GeneralJune 24, 2026 · 4:52 PM3 min read

    Before Anthropic's IPO, Investors Are Loading Up on This ETF (AGIX)

    Thanks to its holdings in private companies, the KraneShares Artificial Intelligence and Technology ETF is gaining attention.

    By Jack Delaney

    Before Anthropic's IPO, Investors Are Loading Up on This ETF (AGIX)

    With the Space Exploration Technologies initial public offering now in the rear-view mirror, the next big attention-grabbing IPO will be Anthropic's. On June 1, the artificial intelligence (AI) start-up submitted its confidential S-1 filing with the U.S. Securities and Exchange Commission, a move that puts it on a clear path to becoming a publicly traded company.

    Typically, retail investors are unable to buy shares of privately held companies directly. But some investment vehicles do buy stakes in pre-IPO companies, and some of those are accessible to everyone. One such investment is the KraneShares Artificial Intelligence and Technology ETF (AGIX 0.07%).

    Access to Anthropic

    Putting money into KraneShares isn't a replacement for investing in Anthropic directly. But as the increasingly popular exchange-traded fund (ETF) has made its own investment in Anthropic, it does offer retail investors some exposure. As of June 22, it holds 17,829 shares of Anthropic valued at nearly $13 million, representing 1.3% of the ETF's portfolio weight.

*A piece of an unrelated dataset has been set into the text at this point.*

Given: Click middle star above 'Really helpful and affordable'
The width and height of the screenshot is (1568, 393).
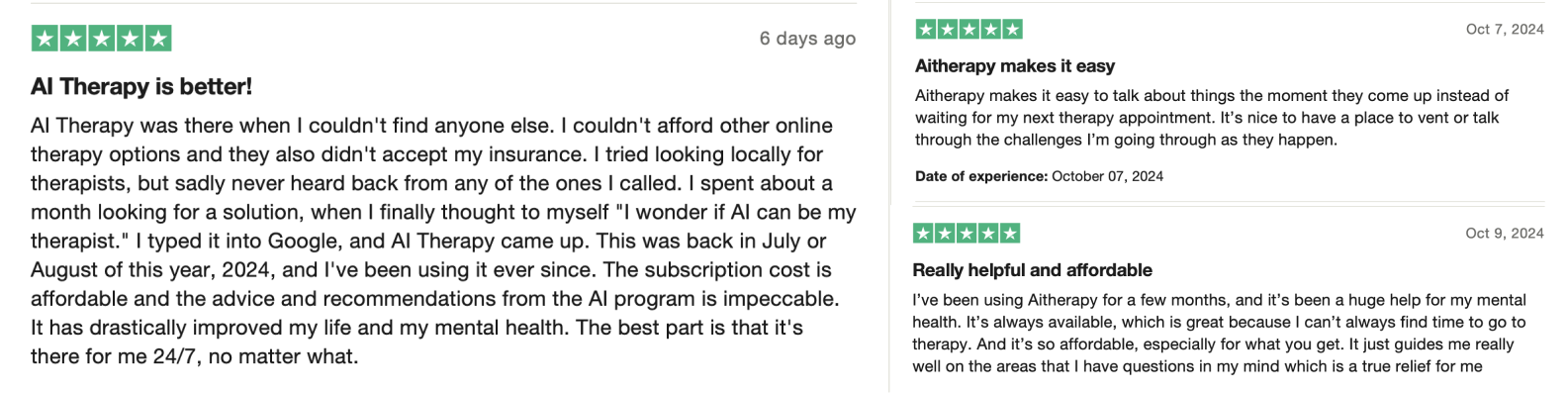Looking at the screenshot, I should tap(967, 234).
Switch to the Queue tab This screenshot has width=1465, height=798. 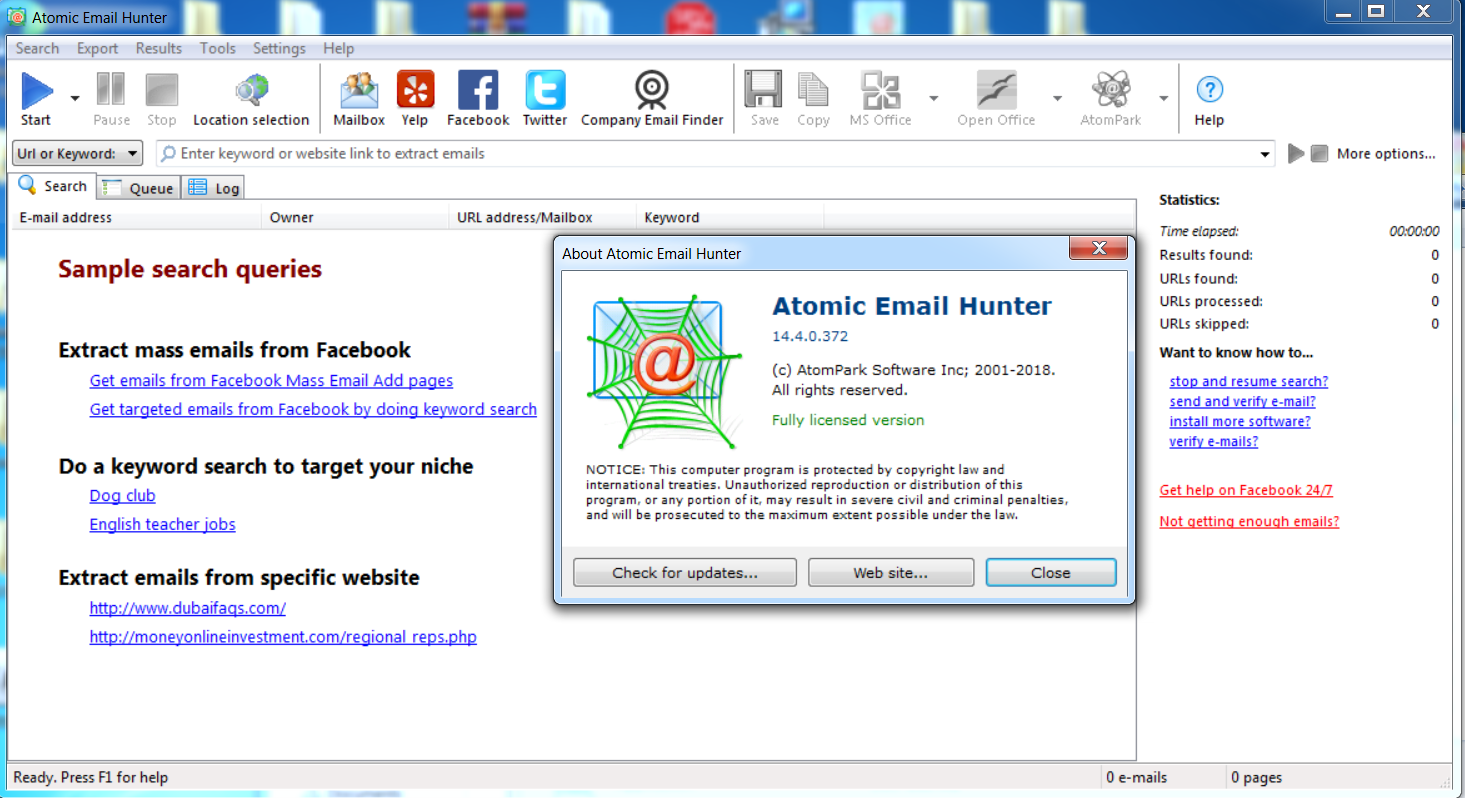pos(139,188)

    "KraneShares has always been dedicated to unlocking investment opportunities that were once out of reach for most investors. By securing direct ownership in Anthropic -- a leading private AI company -- we are making investing in private companies more accessible," KraneShares senior investment strategist Derek Yan said in the ETF's Anthropic investment announcement.

    What else does it hold?

    KraneShares also has stakes in two other privately held companies: 14,000 shares of the prediction market platform Polymarket and more than 367,000 shares of the robotics and autonomous vehicle company Nuro. But around 98% of its holdings are in publicly traded companies.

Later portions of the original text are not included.